◆ WHAT IS NEEDED
Starting at the line that contains "Task: Go to apps / marketplace breadcrumb", print each line exactly through the end of the listing. Skip any pictures and add nothing.
PROVIDED DATA: Begin
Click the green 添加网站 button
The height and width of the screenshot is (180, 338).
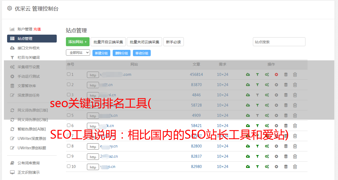(77, 42)
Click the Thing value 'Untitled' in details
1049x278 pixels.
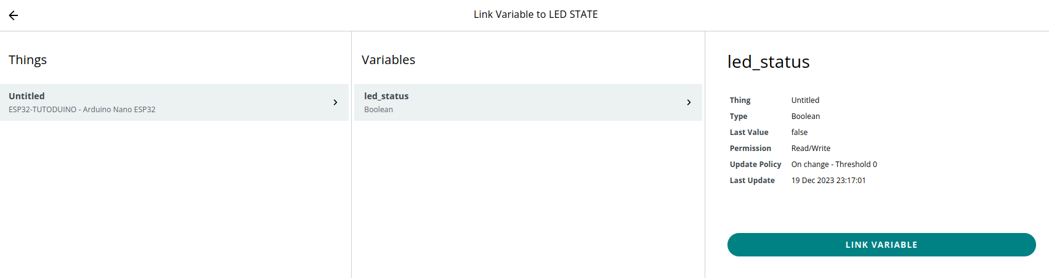(x=805, y=100)

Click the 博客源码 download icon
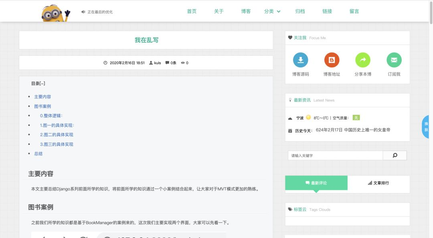coord(301,59)
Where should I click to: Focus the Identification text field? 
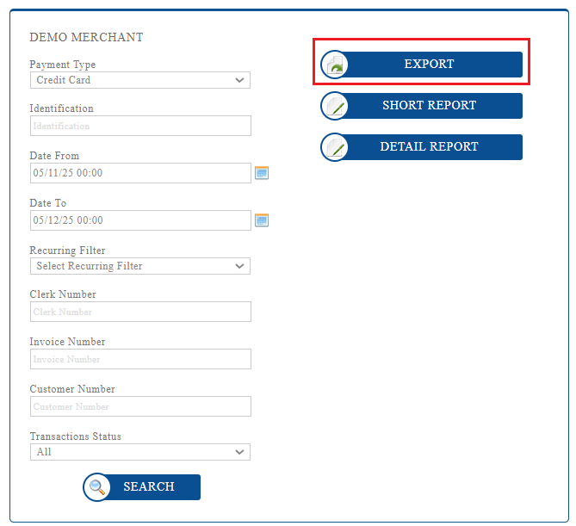tap(139, 126)
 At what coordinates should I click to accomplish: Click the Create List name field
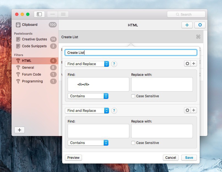click(x=131, y=52)
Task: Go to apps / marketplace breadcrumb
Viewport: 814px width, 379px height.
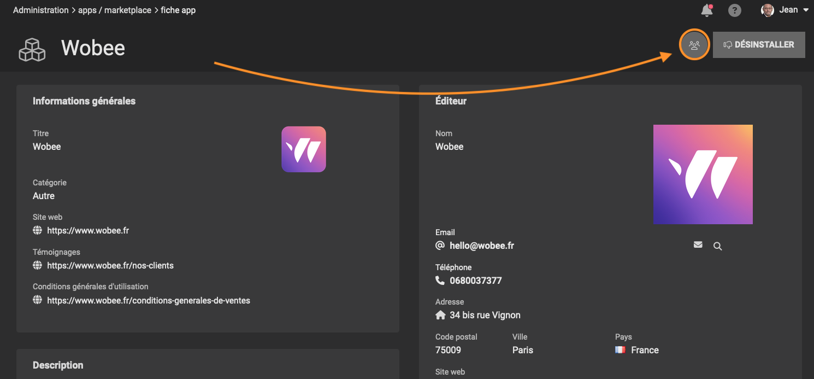Action: click(115, 10)
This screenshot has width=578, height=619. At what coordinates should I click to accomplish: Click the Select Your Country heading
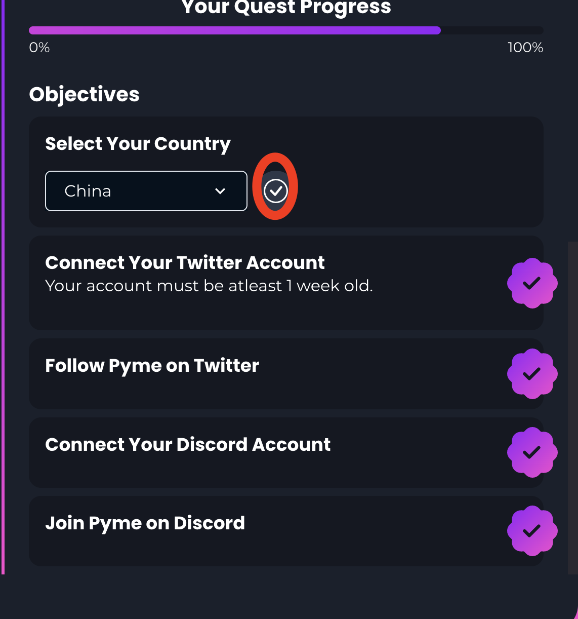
PROVIDED DATA: End
◆ ANSWER SECTION
Task: Go to apps / marketplace breadcrumb
Viewport: 814px width, 379px height.
Action: click(115, 10)
This screenshot has width=578, height=619. At what coordinates should I click to accomplish: Click the Select Your Country heading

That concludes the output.